Great. A couple days away from the high-security fences of the Pause feed and, no surprise, Malcolm created a nanocomp hack. Nothing could stop the prisoners from manipulating Pause's sub-system to an extent—these were some of the greatest hackers the world had ever seen after all, but their reach remained limited precisely because Pause was kept more than an arm's length away from the Stream where, once loose, Intuits like Malcolm could do unprecedented amounts of damage.

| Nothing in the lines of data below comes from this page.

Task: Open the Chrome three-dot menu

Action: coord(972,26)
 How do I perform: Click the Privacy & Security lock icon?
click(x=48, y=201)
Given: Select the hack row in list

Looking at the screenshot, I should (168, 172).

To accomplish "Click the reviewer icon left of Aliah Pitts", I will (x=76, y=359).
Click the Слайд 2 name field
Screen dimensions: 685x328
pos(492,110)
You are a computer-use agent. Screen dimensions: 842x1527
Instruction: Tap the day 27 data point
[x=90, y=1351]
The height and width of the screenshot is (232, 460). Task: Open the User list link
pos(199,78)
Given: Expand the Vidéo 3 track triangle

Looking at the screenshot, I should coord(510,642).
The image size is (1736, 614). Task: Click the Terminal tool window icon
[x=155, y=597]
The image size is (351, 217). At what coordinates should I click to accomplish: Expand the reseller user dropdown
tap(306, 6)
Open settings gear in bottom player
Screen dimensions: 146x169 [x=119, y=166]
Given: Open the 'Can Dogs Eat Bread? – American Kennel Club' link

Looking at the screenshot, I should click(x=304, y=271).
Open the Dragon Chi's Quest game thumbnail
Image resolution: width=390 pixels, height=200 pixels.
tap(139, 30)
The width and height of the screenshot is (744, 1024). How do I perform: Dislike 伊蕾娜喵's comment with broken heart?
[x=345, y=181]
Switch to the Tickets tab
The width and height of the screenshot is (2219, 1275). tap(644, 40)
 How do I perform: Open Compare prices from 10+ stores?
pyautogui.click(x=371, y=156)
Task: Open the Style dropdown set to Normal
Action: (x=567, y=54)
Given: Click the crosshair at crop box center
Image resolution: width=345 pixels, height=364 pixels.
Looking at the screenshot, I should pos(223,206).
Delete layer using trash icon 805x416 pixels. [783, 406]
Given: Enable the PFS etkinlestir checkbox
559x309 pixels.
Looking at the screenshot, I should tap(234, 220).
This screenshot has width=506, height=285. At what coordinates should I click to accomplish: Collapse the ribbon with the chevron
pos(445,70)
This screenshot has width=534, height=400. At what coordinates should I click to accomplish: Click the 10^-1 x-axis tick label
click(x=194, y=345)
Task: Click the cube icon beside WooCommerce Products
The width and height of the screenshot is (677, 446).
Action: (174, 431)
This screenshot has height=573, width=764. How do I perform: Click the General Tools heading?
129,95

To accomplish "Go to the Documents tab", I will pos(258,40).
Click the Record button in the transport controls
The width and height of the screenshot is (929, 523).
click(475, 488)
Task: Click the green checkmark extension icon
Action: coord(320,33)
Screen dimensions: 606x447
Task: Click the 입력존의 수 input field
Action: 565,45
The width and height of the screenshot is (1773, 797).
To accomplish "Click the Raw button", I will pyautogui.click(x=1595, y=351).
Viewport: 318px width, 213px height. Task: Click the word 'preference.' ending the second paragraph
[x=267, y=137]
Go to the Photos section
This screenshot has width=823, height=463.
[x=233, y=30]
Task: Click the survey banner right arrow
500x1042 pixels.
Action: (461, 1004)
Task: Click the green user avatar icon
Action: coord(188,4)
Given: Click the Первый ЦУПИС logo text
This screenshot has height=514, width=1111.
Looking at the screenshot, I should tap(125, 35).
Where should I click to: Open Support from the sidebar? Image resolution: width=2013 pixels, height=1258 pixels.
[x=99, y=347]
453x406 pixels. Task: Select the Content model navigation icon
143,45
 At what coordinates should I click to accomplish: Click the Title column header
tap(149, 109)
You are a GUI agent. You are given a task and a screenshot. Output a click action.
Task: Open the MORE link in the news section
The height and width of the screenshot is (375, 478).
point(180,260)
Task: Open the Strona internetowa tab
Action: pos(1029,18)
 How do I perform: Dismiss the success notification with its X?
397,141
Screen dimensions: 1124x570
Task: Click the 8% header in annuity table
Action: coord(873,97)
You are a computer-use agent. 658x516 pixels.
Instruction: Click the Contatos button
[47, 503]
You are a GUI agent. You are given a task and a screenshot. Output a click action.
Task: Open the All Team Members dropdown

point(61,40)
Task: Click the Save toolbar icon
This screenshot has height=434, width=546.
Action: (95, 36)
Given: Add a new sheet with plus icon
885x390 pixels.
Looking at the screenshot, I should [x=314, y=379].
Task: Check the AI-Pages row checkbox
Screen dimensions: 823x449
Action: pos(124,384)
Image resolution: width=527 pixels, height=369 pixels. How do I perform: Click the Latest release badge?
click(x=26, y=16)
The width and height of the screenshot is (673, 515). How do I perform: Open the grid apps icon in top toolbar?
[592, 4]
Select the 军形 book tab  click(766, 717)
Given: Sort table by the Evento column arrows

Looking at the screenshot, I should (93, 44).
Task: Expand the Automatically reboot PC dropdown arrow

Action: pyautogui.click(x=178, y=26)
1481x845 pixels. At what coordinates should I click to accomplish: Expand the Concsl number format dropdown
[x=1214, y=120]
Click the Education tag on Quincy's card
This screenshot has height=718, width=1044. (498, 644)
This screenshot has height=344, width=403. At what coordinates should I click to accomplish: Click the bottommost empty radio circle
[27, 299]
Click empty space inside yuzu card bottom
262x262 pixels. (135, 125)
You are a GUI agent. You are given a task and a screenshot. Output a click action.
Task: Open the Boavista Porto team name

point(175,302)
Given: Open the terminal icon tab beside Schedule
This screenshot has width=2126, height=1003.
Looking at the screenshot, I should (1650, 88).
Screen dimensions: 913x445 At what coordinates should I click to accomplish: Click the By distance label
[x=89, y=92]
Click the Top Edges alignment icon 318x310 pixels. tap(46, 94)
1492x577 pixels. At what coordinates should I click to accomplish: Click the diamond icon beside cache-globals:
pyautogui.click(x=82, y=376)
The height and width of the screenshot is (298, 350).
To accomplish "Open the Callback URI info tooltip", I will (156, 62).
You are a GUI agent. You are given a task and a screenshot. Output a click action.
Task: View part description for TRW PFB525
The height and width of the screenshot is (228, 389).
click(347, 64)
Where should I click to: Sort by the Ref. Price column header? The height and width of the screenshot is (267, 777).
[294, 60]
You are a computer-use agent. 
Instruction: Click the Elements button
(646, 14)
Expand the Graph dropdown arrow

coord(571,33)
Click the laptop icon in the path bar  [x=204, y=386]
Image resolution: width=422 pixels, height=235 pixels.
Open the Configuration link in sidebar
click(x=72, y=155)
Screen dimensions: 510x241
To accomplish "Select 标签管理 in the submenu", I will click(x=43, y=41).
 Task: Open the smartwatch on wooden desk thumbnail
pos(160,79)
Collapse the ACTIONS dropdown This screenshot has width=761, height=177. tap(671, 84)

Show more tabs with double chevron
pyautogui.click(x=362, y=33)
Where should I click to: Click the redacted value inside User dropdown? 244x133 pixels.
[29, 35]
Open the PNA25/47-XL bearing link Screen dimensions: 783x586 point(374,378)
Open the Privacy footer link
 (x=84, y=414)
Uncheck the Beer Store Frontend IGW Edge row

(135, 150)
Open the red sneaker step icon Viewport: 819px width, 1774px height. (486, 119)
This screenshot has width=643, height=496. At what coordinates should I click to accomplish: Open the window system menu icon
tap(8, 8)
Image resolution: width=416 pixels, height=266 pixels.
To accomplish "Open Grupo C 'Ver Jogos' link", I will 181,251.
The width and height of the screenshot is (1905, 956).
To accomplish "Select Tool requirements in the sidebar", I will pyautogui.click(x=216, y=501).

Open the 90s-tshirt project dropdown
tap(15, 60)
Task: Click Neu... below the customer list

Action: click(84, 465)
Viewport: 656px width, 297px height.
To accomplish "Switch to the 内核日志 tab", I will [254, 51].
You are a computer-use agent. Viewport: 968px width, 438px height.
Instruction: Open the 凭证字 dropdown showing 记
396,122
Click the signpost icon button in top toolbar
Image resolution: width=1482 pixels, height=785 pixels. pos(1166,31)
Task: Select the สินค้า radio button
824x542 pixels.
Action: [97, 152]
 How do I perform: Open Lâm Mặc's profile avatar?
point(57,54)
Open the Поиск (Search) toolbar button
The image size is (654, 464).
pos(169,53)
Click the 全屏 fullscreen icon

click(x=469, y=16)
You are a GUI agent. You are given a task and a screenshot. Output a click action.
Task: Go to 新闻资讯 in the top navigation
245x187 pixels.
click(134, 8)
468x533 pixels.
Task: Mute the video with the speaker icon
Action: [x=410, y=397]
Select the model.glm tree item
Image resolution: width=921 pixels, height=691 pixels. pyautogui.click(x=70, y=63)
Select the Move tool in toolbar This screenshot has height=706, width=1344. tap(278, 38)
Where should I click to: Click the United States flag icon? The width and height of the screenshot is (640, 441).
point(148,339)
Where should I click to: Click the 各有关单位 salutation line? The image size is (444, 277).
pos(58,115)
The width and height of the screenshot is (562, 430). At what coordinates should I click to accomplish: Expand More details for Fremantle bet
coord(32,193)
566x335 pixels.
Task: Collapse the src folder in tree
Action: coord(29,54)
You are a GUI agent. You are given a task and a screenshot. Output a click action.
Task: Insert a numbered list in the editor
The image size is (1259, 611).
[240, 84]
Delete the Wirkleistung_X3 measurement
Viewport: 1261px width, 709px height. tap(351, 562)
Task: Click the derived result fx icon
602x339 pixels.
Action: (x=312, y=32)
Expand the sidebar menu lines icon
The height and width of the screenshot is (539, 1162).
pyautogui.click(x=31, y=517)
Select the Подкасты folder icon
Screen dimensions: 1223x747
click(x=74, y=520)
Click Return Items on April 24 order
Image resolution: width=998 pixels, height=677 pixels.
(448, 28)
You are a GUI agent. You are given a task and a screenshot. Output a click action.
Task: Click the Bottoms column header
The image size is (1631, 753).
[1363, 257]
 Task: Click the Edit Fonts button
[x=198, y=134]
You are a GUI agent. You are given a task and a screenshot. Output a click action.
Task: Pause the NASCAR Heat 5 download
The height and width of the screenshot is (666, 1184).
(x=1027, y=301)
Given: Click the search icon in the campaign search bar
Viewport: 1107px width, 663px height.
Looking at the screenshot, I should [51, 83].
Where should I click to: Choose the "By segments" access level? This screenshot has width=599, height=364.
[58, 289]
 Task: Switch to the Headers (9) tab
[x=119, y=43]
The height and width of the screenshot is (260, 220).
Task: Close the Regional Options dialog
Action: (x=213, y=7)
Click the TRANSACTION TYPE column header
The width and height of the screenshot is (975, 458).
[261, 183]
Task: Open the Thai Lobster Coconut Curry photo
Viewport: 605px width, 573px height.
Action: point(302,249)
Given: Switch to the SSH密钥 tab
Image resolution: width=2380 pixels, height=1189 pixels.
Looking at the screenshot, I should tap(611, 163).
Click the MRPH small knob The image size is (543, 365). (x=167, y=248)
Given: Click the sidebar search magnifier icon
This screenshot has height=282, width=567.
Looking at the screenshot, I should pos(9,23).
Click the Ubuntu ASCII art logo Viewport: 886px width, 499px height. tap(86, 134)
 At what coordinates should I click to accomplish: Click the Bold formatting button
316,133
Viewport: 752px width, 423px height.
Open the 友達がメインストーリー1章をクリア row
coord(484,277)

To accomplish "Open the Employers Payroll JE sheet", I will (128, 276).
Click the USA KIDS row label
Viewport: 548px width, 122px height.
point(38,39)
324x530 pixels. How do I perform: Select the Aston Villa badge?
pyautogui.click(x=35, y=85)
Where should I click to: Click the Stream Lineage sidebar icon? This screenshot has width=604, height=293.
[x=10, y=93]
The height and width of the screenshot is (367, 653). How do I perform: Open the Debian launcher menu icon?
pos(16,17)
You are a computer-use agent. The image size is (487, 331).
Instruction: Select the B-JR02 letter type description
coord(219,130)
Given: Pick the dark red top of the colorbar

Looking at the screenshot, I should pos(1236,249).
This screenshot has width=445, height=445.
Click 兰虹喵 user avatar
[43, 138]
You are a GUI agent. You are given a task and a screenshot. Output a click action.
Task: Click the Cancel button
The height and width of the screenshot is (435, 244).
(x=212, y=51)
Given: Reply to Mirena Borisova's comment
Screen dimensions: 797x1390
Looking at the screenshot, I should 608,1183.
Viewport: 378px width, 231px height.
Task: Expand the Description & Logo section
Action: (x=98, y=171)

Add time dilation to the mix and Malcolm would have experienced years of free time within the Stream, exploiting weakness and planning his next move.
"What about video surveillance?" Raines asked, picking up the slack I'd dropped along with my jaw. "This place is crawling with nanites. Someone must have caught a glimpse of the mystery man."
"You're welcome to the footage, but you'll find nothing." Emilio turned his palms to the ceiling and shrugged. "Save yourself the trouble and take my word. We experienced a prison-wide blackout around the time of the man's arrival. I have no means of proving he was here, save a few eyewitness accounts from myself and a couple guards."
I let that simmer. The logistics of an operation of that scope, at Pause no less, defied my understanding of the Stream.
"Optic Nanos?" Raines pushed forward despite the road blocks and dead ends, determined to tug at the fraying string of this mystery's sweater until she came up with an answer. "One of your guards must have optic upgrades. We pull video footage from their nanocomp—"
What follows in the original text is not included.